- Activity -
Return verbatim the line containing "[PayU] (20, 2518)" together with all lines that follow it in the records, and no other material.

___ Input data

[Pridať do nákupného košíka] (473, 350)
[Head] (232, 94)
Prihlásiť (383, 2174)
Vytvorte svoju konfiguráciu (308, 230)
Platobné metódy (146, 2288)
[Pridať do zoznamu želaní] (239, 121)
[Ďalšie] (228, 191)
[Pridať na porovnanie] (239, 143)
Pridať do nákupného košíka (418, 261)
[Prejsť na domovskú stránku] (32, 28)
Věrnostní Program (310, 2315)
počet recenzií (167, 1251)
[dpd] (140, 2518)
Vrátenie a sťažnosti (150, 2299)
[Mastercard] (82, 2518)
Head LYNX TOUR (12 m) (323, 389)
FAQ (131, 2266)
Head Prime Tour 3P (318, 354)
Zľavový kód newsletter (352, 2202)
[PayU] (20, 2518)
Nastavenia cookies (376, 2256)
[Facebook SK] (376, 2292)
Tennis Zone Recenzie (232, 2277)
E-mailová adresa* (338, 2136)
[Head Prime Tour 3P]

______

- Result -
[PayU] (20, 2518)
Nastavenia cookies (376, 2256)
[Facebook SK] (376, 2292)
Tennis Zone Recenzie (232, 2277)
E-mailová adresa* (338, 2136)
[Head Prime Tour 3P]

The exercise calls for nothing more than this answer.